AO3.js

Scrapes data from ao3.org. Now with Types™.

What it is

AO3.js is a Node.js (et al.) API for scraping AO3 (Archive of Our Own) data straight to your own JavaScript (or TypeScript) server. It provides an interface to retrieve information on AO3 tags, works, series, and more!

What is capable of

Method	Description	Parameters	Return Type
`getTag`	Retrieves details for a specific AO3 tag.	`{ tagName: string }` - Name of the tag.	`Promise<Tag>`
`getTagNameById`	Gets tag name based on its ID.	`{ tagId: string }` - Tag ID to look up.	`Promise<string>`
`getWork`	Fetches metadata for an AO3 work.	`{ workId: string, chapterId?: string }` - The work ID, with optional chapter ID.	`Promise<WorkSummary>` \| `Promise<LockedWorkSummary>`
`getWorkWithChapters`	Fetches a work and its chapter list.	`{ workId: string }` - The ID of the work.	`Promise<{ title: string; authors: Author[] \| Anonymous; workId: string; chapters: Chapter[] }>`
`getSeries`	Retrieves details for a specific series.	`{ seriesId: string }` - The ID of the series.	`Promise<Series>`
`getUser`	Fetches profile information for a user.	`{ username: string }` - Username of the user to fetch.	`Promise<User>`
`setFetcher`	Sets a custom fetch function for requests.	`{ fetcher: typeof fetch }` - Custom fetch function.	`void`

Why Override Fetch?

Using setFetcher, you can override the default fetch method used by the library. This can be useful if:

You need to provide custom headers for authentication or API key access.
You want to use a different network library for enhanced functionality (e.g., retrying failed requests).
You are working in a Node environment without native fetch support and need a polyfill.

Data Types

Tag: Details about a tag, including id, name, category, and metadata.
WorkSummary / LockedWorkSummary: Summarizes a work, including title, authors, tags, and statistics.
Series: Information on a series, such as title, authors, works, and publication details.
User: Profile information for an AO3 user, including pseudonyms, works, bookmarks, and more.
Chapter: Details about individual chapters within a work.

Sample usage

With yarn

yarn install @bobaboard/ao3.js

or npm

npm install @bobaboard/ao3.js

Then go to town in your JavaScript (or TypeScript) files:

import { getTag, getWork } from "@bobaboard/ao3.js";

const tag = await getTag({
  tagName: "Ever Given Container Ship (Anthropomorphic)",
});
const work = await getWork({ workId: "123456" });

Further explanation of AO3.js works and suggestions for how to add to it can be found in this comment. Also consider taking a look at TypeScript types.

Important Notes

Parameters Are Objects!

Most methods in the public interface expect parameters to be passed as objects rather than individual arguments. This allows flexibility in expanding parameters without breaking the interface.

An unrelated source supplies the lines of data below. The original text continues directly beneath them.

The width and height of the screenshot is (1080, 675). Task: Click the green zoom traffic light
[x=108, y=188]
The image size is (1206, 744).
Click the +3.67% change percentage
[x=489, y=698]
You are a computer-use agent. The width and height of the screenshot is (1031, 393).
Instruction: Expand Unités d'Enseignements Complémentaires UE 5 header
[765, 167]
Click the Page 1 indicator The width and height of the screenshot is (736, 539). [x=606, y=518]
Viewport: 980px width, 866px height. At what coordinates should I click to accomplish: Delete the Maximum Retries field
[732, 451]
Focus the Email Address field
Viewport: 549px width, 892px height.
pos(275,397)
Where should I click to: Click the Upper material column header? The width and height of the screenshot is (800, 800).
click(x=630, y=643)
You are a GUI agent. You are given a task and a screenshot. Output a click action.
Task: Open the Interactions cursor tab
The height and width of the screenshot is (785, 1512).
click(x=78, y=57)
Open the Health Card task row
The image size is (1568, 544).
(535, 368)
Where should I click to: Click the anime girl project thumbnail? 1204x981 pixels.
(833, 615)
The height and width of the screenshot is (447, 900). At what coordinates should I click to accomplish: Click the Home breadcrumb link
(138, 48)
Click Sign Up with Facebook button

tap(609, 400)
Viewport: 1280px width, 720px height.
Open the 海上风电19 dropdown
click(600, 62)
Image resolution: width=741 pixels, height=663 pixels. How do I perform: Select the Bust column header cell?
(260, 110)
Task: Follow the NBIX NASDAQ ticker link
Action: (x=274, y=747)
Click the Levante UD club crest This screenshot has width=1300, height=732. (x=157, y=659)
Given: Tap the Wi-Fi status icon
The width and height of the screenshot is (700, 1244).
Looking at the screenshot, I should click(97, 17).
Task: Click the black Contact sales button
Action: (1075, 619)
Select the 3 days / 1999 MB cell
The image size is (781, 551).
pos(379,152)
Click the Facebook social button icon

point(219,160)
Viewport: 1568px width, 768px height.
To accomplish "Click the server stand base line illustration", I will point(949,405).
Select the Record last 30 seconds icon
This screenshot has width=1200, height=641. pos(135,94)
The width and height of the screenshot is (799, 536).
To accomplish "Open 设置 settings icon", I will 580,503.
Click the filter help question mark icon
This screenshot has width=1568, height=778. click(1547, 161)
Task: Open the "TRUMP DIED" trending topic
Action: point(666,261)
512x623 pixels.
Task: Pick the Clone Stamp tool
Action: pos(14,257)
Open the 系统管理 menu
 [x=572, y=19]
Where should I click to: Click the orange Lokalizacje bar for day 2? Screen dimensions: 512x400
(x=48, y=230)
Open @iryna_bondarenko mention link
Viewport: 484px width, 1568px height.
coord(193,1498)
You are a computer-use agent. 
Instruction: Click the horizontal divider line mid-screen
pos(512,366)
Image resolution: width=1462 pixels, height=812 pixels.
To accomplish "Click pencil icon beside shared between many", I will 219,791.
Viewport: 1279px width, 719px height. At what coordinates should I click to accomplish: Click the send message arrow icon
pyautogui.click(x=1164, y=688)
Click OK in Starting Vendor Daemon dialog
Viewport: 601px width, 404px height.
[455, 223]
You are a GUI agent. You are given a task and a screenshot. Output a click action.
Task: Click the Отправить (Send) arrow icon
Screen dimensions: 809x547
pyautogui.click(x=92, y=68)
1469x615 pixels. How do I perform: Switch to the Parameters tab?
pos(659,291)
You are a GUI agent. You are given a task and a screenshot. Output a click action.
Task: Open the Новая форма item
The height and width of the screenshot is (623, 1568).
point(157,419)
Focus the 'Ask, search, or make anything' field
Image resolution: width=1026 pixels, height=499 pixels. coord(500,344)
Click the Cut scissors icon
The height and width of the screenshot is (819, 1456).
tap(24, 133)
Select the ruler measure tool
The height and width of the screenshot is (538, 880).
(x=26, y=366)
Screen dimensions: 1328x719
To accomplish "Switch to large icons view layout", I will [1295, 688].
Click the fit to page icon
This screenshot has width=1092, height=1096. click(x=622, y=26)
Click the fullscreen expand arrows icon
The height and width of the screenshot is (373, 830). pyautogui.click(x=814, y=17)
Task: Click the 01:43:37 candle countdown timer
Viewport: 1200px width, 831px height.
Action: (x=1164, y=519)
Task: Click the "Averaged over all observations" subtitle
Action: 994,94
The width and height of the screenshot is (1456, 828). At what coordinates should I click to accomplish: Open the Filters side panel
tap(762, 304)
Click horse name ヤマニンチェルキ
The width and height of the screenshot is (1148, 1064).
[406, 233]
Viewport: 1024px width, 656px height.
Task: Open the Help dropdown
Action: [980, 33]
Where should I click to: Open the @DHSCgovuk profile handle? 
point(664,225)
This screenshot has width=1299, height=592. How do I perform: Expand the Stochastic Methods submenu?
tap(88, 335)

If you run into CORS errors

This library is meant to be used as part of a NodeJS application and run on a server. If you try to run it as part of a browser application, you'll run into an error about Cross-Origin Resource Sharing (CORS). In short—for your protection—browsers block data requests from a website to another, unless the destination website specifically allows such requests to be made. AO3 doesn't.

If you want to run a browser application written with this library, users will need a browser extension to allow CORS requests, like this one for Chrome.

Difference between this and the Python library

JavaScript vs Python aside, this is a newer library that is being actively developed, and is not feature complete. If you'd like for us to prioritize a feature, please open an issue.

How It Works

AO3.js uses:

the fetch API to fetch the HTML making up an AO3 page
cheerio to make it a DOM tree for our goals.

For an introduction to this kind of scraping, see here.

For the rest of the owl, you can reach us through our Issues tab, or at Fandom Coders.

`ReferenceError`: `fetch` is not defined

This error means your runtime (e.g. NodeJS) does not include a fetch implementation. The easiest way to fix this issue, is to switch to a runtime that does support it. For NodeJS, this is any version above (and including) 18.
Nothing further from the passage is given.